Another weekend is here and a new Symphony is up. This week it's German composer Karl Hartmann's 3rd Symphony. I'm not too familiar with this one so I'm looking forward to hearing it.

I'll be listening to:









Ferdinand Leitner/Bavarian Radio Symphony Orchestra


----------



## realdealblues (Mar 3, 2010)

Once again, there aren't many recordings of this one so I'll post some YouTube links for those without a recording. It also happens to be the Leitner recording I will be listening too:


----------



## Pugg (Aug 8, 2014)

I am going with this one.
( from under a lot of dust)


----------



## Mika (Jul 24, 2009)

Netherlands Radio Philharmonic Orchestra


----------



## Pugg (Aug 8, 2014)

I saw this one coming realdealblues, even all the modernist are letting you down.


----------



## realdealblues (Mar 3, 2010)

Pugg said:


> I saw this one coming realdealblues, even all the modernist are letting you down.
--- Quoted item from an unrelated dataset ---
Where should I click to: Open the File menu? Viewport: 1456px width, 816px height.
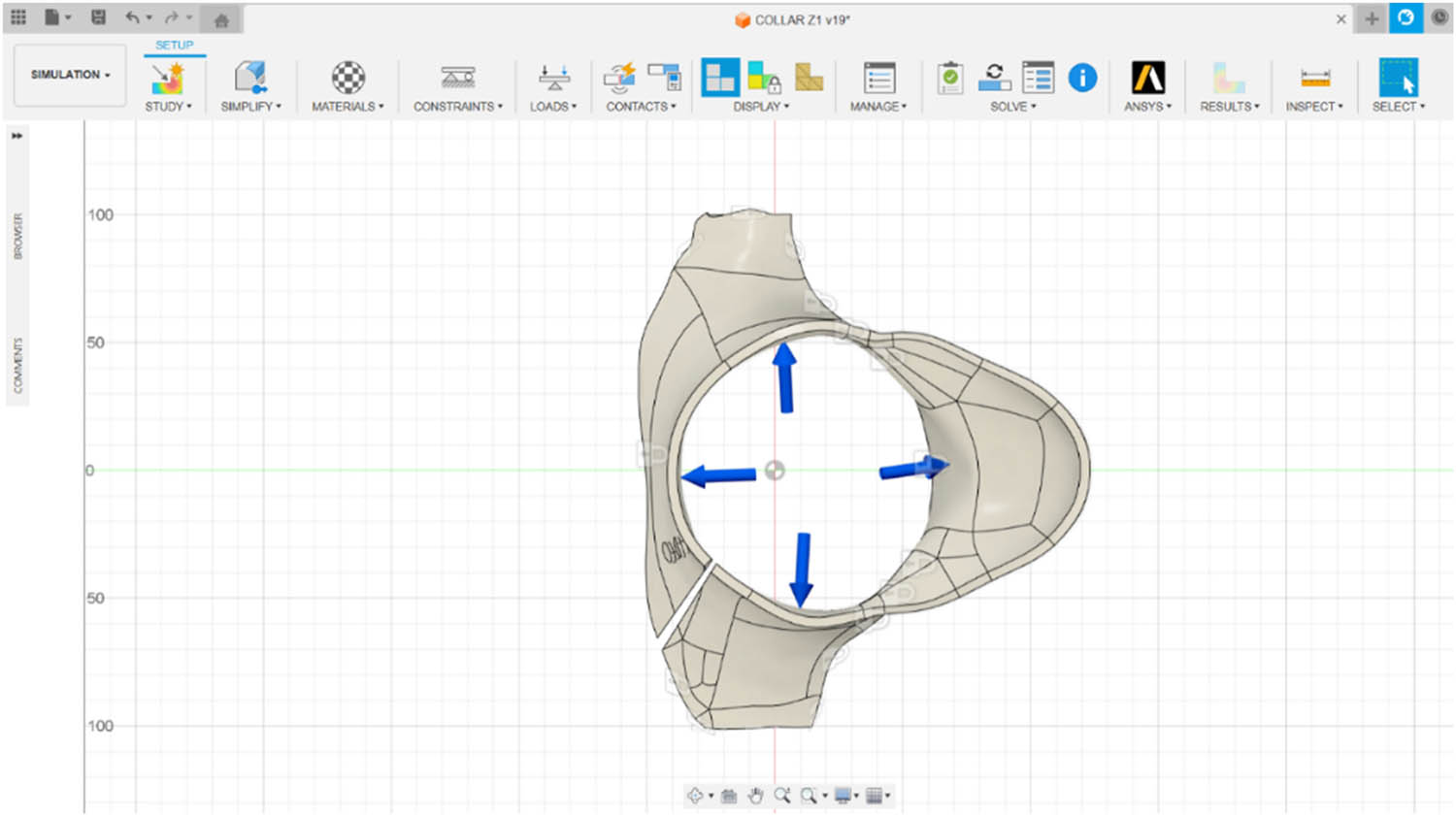click(53, 16)
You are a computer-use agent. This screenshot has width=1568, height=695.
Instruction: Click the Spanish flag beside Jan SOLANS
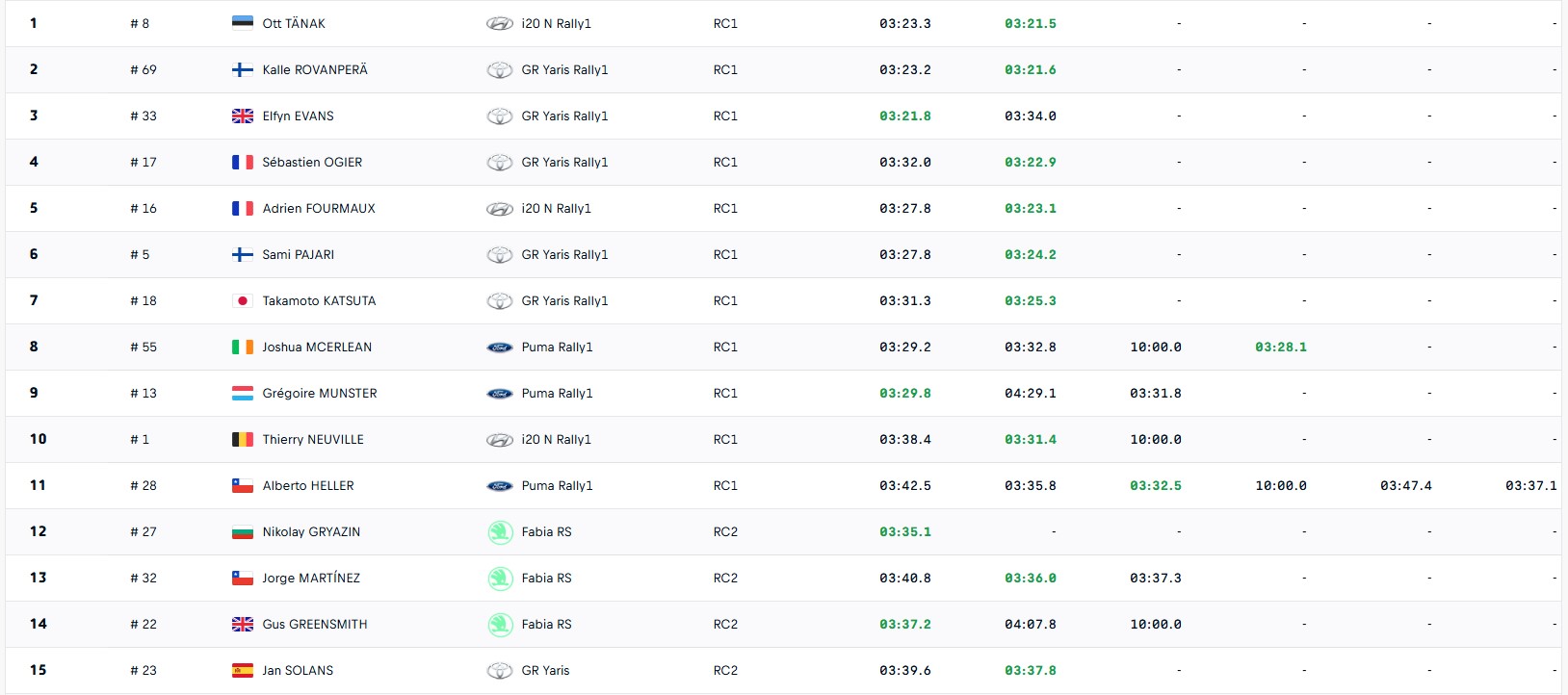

It's ok. I will still post it until my list is done and then we'll see if it's time to retire the Saturday Symphony. But I still have quite a few works left to post so I'll keep posting  Unless we go several weeks without anyone listening at all, then I might hang it up.


----------



## elgar's ghost (Aug 8, 2010)

As luck would have it I was offline during that weekend - a pity as I rate K.A. Hartmann as one of my favourite 20th century symphonists. It's also a pity that his work in general continues to go under the radar so often (presumably this explains the paucity of responses for this symphony). I did play all the symphonies relatively recently prior to this, though, and this is the set I've got...


----------



## D Smith (Sep 13, 2014)

I listened to the youtube link and found the piece very acerbic and interesting. I'll definitely return for another listen as well as explore his other works. Thanks RDB for continuing with Saturday Symphony.


----------



## Torkelburger (Jan 14, 2014)

I'm glad you brought this to our attention. I listened to the youtube recording. I hadn't thought to explore this symphony before. I regularly enjoy listening to a CD of his 5th and 6th performed by Gunther Herbig conducting the Berliner Sinfonie-Orchester and his 8th performed by Herbert Kegel conducting the Rundfunk-Sinfonie-Orchester Leipzig. This is a wonderful composer.

This symphony foreshadows the 6th, but the 3rd seems to have more emotive power. I’m amazed by how musical he can be with so much dissonance. But it’s not really Schoenbergian expressionism. He has a unique style that is in some ways like Hindemith in counterpoint but is more dissonant and dense, and is at the same time not far removed from Bartok and Stravinsky in language. Great symphony. I wish I had written it.


----------



## rw181383 (Aug 4, 2017)

My apologies for being late to this thread. I will be listening to the Metzmacher on Warner.









Besides his symphonies, concerti, and chamber music, have a listen to Simplicius Simplicissimus. A great opera!


----------